Task instructions | Find every line of the items that contains the string "pixels", and copy each of those lines. Match case exactly.

· · · · ·

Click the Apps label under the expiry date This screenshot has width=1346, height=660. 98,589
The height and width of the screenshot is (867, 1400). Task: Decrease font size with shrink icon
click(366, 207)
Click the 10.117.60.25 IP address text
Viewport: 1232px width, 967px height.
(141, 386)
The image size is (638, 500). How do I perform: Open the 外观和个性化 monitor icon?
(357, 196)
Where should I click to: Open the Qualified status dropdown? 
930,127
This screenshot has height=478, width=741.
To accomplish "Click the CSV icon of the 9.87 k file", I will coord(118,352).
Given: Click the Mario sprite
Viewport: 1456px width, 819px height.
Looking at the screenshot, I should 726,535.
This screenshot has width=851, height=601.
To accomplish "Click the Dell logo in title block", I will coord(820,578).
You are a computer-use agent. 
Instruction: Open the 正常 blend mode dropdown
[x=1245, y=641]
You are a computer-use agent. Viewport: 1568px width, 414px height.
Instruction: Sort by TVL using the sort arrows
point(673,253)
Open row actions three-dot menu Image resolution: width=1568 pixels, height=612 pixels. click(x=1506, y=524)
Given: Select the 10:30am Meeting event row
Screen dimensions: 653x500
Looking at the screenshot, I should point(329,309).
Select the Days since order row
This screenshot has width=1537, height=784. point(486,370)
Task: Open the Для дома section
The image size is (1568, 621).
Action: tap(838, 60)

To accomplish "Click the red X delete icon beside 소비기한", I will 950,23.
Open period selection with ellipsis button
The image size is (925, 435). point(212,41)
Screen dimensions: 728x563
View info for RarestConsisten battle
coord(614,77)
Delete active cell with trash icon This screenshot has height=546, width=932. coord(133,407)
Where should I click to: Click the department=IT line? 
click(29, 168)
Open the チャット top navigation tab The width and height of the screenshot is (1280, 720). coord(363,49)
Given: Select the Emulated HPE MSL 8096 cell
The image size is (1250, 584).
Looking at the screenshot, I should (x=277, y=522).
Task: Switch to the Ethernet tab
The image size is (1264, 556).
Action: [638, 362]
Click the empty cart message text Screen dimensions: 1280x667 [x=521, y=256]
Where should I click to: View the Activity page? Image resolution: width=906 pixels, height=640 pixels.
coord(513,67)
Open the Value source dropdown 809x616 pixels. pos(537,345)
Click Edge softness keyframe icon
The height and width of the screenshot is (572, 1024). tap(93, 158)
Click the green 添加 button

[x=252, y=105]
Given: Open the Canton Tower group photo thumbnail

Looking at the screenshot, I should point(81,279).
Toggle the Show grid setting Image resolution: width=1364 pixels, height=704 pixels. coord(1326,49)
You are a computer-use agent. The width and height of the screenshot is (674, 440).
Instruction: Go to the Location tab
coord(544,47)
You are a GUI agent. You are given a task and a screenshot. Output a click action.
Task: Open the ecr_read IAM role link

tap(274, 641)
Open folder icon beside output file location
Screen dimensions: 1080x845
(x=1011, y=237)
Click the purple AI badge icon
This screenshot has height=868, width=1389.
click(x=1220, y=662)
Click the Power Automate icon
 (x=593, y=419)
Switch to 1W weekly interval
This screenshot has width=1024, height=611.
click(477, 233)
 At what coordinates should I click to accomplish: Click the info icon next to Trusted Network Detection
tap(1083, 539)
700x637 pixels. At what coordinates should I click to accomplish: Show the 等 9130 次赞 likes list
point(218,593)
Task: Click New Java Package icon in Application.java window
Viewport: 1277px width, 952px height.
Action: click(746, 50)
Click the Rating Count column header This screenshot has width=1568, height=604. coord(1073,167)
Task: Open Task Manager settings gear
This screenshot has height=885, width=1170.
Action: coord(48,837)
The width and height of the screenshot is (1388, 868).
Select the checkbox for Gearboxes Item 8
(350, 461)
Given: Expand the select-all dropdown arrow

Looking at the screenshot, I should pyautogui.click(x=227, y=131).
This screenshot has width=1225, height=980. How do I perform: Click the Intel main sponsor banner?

· · · · ·

Solution to the problem |
Open row actions three-dot menu Image resolution: width=1568 pixels, height=612 pixels. click(x=1506, y=524)
Where should I click to: View the Activity page? Image resolution: width=906 pixels, height=640 pixels.
Open the Value source dropdown 809x616 pixels. pos(537,345)
Toggle the Show grid setting Image resolution: width=1364 pixels, height=704 pixels. coord(1326,49)
700x637 pixels. At what coordinates should I click to accomplish: Show the 等 9130 次赞 likes list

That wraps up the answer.